En début de carrière, un acheteur média junior gagne environ 2 000 à 2 500 € brut par mois (soit 24 000 à 32 000 € brut annuels), un peu moins sur un premier poste d'assistant. Après 2 à 5 ans, la rémunération monte à 3 000-4 000 € brut mensuels, et un profil senior ou un responsable du média buying peut dépasser 5 000 € brut par mois (60 000 € et plus par an). La rémunération comporte souvent une part variable liée à la performance des campagnes et aux objectifs de l'agence. Les salaires sont sensiblement plus élevés en Île-de-France et dans les grands groupes d'agences médias.
Estimation du net avant impôt sur le revenu (~22 % de charges). Le montant réel varie selon le statut et la convention collective. SMIC net mensuel ≈ 1 427 €.
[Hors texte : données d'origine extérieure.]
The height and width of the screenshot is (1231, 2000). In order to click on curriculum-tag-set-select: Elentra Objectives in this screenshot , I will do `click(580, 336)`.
Un bac+2 (BTS Communication, BTS NDRC) permet d'entrer sur des postes d'assistant acheteur d'espaces, mais les recruteurs privilégient nettement les profils bac+3 à bac+5. Les parcours les plus directs sont le BUT information-communication parcours publicité, puis un master en marketing, publicité et communication (universités, CELSA), un diplôme d'école de commerce avec spécialisation marketing/média, ou une école spécialisée en communication et publicité (ISCOM, Sup de Pub, EFAP). L'alternance est la voie royale : elle permet d'entrer en agence média dès la 3e année et de décrocher un CDI à la sortie. Une reconversion est possible depuis le marketing digital via des bootcamps spécialisés en media buying, à condition de constituer un portfolio de campagnes réelles avec des résultats chiffrés.
Trouve des entreprises qui recrutent en alternance pour ce métier.
L'acheteur média travaille à partir d'un plan média : un document qui indique quelle marque veut toucher quelle cible, avec quel budget et sur quelle période. Son travail commence là. Il identifie les emplacements publicitaires disponibles — un écran avant le JT de 20 h, une bannière sur un site d'actualité, un spot sur une radio musicale, un panneau d'affichage près d'une gare, une vidéo sur TikTok — puis il négocie les tarifs et les conditions avec les régies publicitaires qui les commercialisent.
Une grande partie de ses journées se passe au téléphone, en visio et dans des tableurs. Sur le digital, il pilote directement les campagnes depuis des plateformes comme Google Ads, Meta Ads Manager ou des outils d'achat programmatique (DV360, The Trade Desk), où l'achat se fait aux enchères en temps réel, parfois en quelques millisecondes. Il ajuste les enchères, coupe ce qui ne marche pas, réalloue le budget vers ce qui performe. Chaque semaine, il produit des rapports de performance pour l'annonceur : combien de personnes touchées, à quel coût, avec quel retour sur investissement (les fameux CPM, CPC, CPA, ROAS).
On exerce ce métier principalement en agence média (Publicis Media, Havas Media, Dentsu, GroupM, OMG, ou des agences indépendantes), plus rarement directement chez un gros annonceur qui gère son média en interne. Le freelance est aussi une voie possible, surtout sur les leviers digitaux (social ads, search).
C'est un métier de bureau, très concentré en Île-de-France, avec du télétravail partiel courant dans le secteur. Les horaires sont irréguliers : les périodes de lancement de campagne, de fin de trimestre ou de grandes négociations annuelles avec les régies sont intenses. Il faut savoir gérer la pression, jongler entre plusieurs clients en même temps et rester précis — une erreur de paramétrage peut coûter cher en budget publicitaire.
On démarre souvent comme assistant acheteur d'espaces ou media trader junior, avant de gérer ses propres budgets en deux à trois ans. Ensuite, plusieurs directions : se spécialiser sur un levier porteur (programmatique, retail media, TV segmentée, social ads), passer chef de groupe puis directeur du média buying, ou évoluer vers le conseil stratégique en tant que media planner, consultant média ou directeur de clientèle. Certains passent côté régie (vendre l'espace plutôt que l'acheter), rejoignent une marque comme responsable acquisition, ou se lancent en freelance / créent leur propre agence.
Le marché publicitaire français est en croissance (environ 29,7 milliards d'euros, +4,9 % sur un an), tiré par le digital : les plateformes sociales et numériques pèsent plus de 13 milliards d'euros, le search progresse de plus de 10 % et le retail media (les espaces publicitaires des enseignes de distribution) comme la TV connectée affichent les plus fortes hausses. Résultat : les profils capables de piloter de l'achat digital et programmatique font partie des plus recherchés en agence. Attention toutefois : la concentration du marché autour de Google, Meta et Amazon et l'automatisation croissante (enchères pilotées par l'IA) déplacent le métier vers plus d'analyse et de stratégie, et moins de saisie manuelle. Les postes purement « traditionnels » (presse, affichage seuls) se raréfient au profit de profils hybrides.